Un po' perché avvertivo attanagliarmi una sensazione di incompletezza, quasi di fastidio. Anzi, a pensarci bene in quei giorni mi sarei detta veramente innervosita dalla situazione. Fra me e me mi ripetevo che il tutto era riconducibile ad una sola ragione: far finta di nulla avrebbe corrisposto a dartela vinta, e quindi legittimare il tuo comportamento di totale disprezzo (vita, si chiamava vita. Vivere appassionatamente, sfrenatamente, nel nome di un sentimento così potente che…) nei confronti della disciplina dello Yamayurikai e delle regole del Lillian.
Intanto, però, tentavo di mettere a tacere la voce che nella mia mente ripeteva insistentemente il nome di Kubou Shiori, così come mi era stato bisbigliato la prima volta che mi avevano riportato notizie sul suo conto: in un sussurro. E con lei, tentavo di scacciare la sua immagine, e quella dell'espressione del tuo viso in sua presenza.

In realtà, al di là delle scuse e delle confusioni, in profondità sentivo che non era giusto che tutto finisse in quel momento. Che volevo poterti seguire ancora, poterti scoprire ancora. Che volevo vederti ancora, vederti dentro, con tutta me stessa. E non appena lo realizzai, mi arresi all'evidenza. Confrontato all'urgenza, all'importanza del mio desiderio di te, tutto il resto non aveva alcun peso.
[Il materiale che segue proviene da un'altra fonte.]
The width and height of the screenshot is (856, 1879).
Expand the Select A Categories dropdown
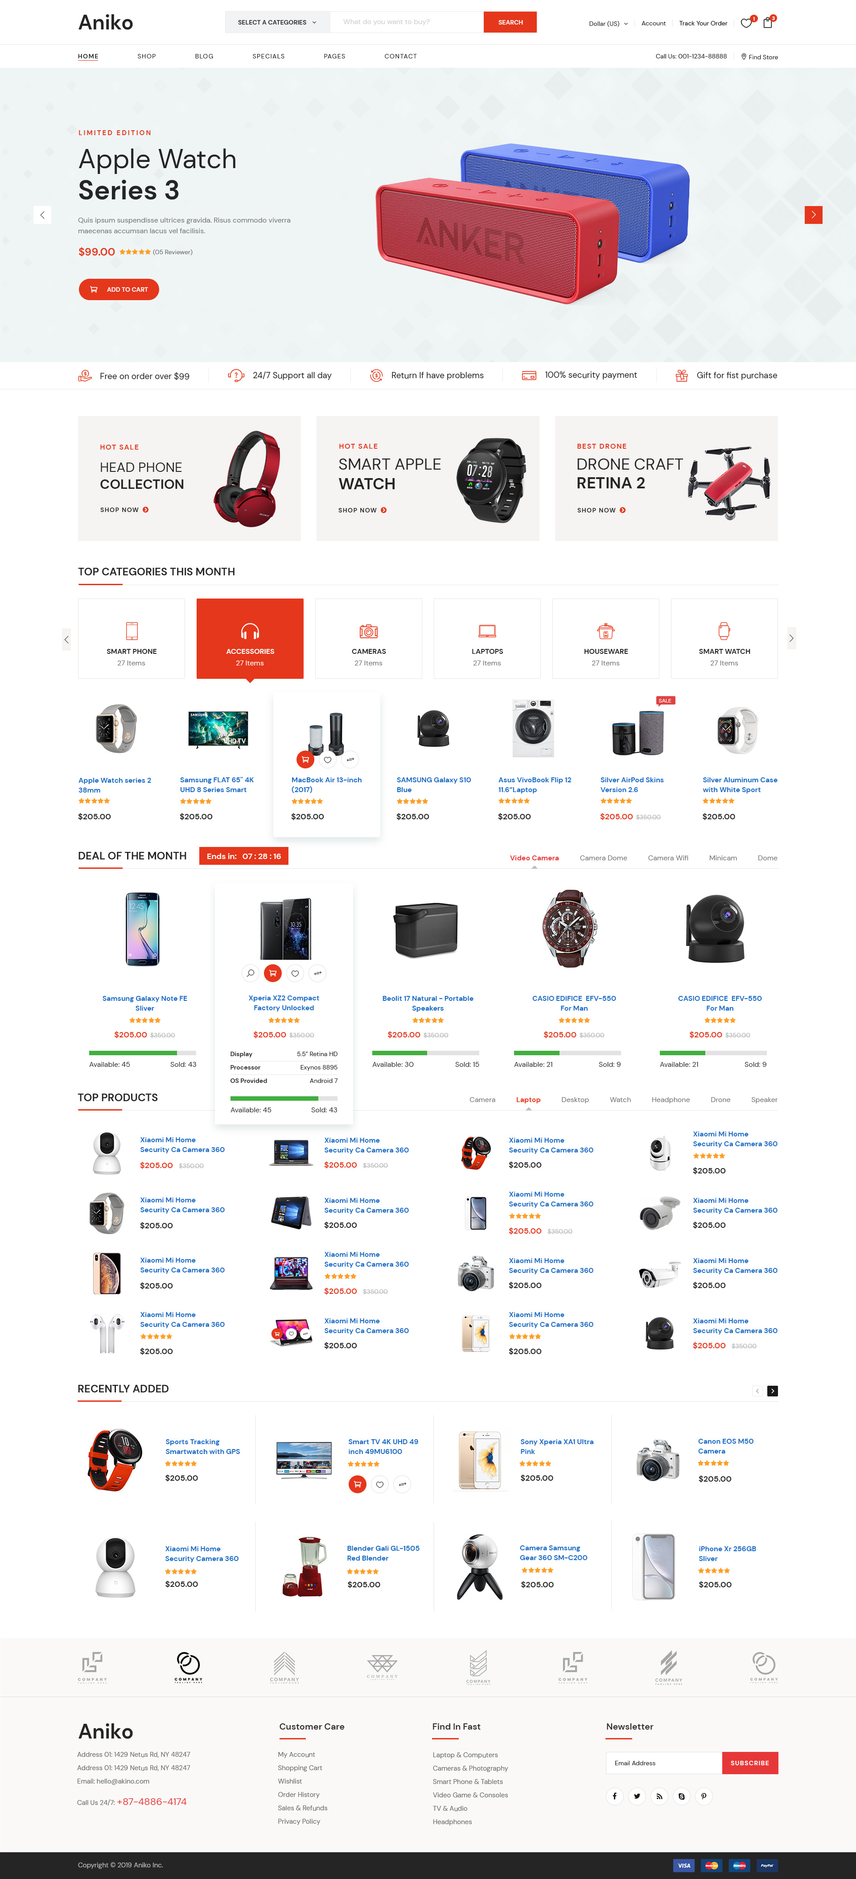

Ormai, la mia abitudine si stava facendo prassi. Nella mia mente, non esisteva nessun altro modo attraverso il quale avrei potuto trovarti, l'appuntamento alla finestra era ormai un piacere lezioso, pressoché irrinunciabile. Dalla prima volta in cui, attraverso il vetro della Casa delle Rose, ti avevo vista passare lungo il viale, avevo trascorso sempre più tempo prima a sbirciare, poi ad osservare deliberatamente, infine a guardare fisso fuori dalla finestra.
Ed i momenti si erano fatti quarti d'ora, i quarti d'ora si erano fatti pomeriggi che, lentamente, avevano intaccato e corroso la mia abitudine ad uscire. Mi ci rinchiudevo con il pretesto di lavorare per lo Yamayurikai, ed invece aspettavo ed aspettavo, come una vedova in pena per un marito già morto, la tua apparizione.

Le voci, non avevo bisogno di inseguirle. Giungevano a me lo stesso, con sorprendente facilità, anche solo nel mero tragitto che percorrevo quotidianamente sino all'uscita dell'Istituto. Ma di vederti, di osservare i tuoi gesti, di quello avevo bisogno più che mai. E, scherzo del destino, tu eri l'unica cosa che mi mancava.
Dentro di me sentivo l'esigenza di capire, e sapevo che solamente in quel modo avrei potuto riuscirci.


Ci misi poco, insomma, a scoprire quanto mi costasse fare come se non esistessi. E deliberatamente presi la decisione di non allentare l'attenzione. Non avevano importanza - risolsi, scaricando un po' di peso dalla mia coscienza - quali fossero le motivazioni che mi spingevano a farlo. Se anche fossi stata scoperta, accampando le giuste scuse sarei riuscita a giustificare pienamente la mia decisione, agli occhi del Consiglio Studentesco così come a quelli della Direzione.
Comunque fosse andata, in definitiva, ne sarei uscita assolutamente immacolata. Ed anche se così non avesse dovuto essere, mi dissi che era giunto il momento di compiere una scelta. Gettarmi, osare sfidando il rischio e sperando andasse tutto bene, o ritrarmi, e tacere per sempre. Vivere o morire.

In cuor mio, visto il tuo esempio, avevo già scelto da tempo.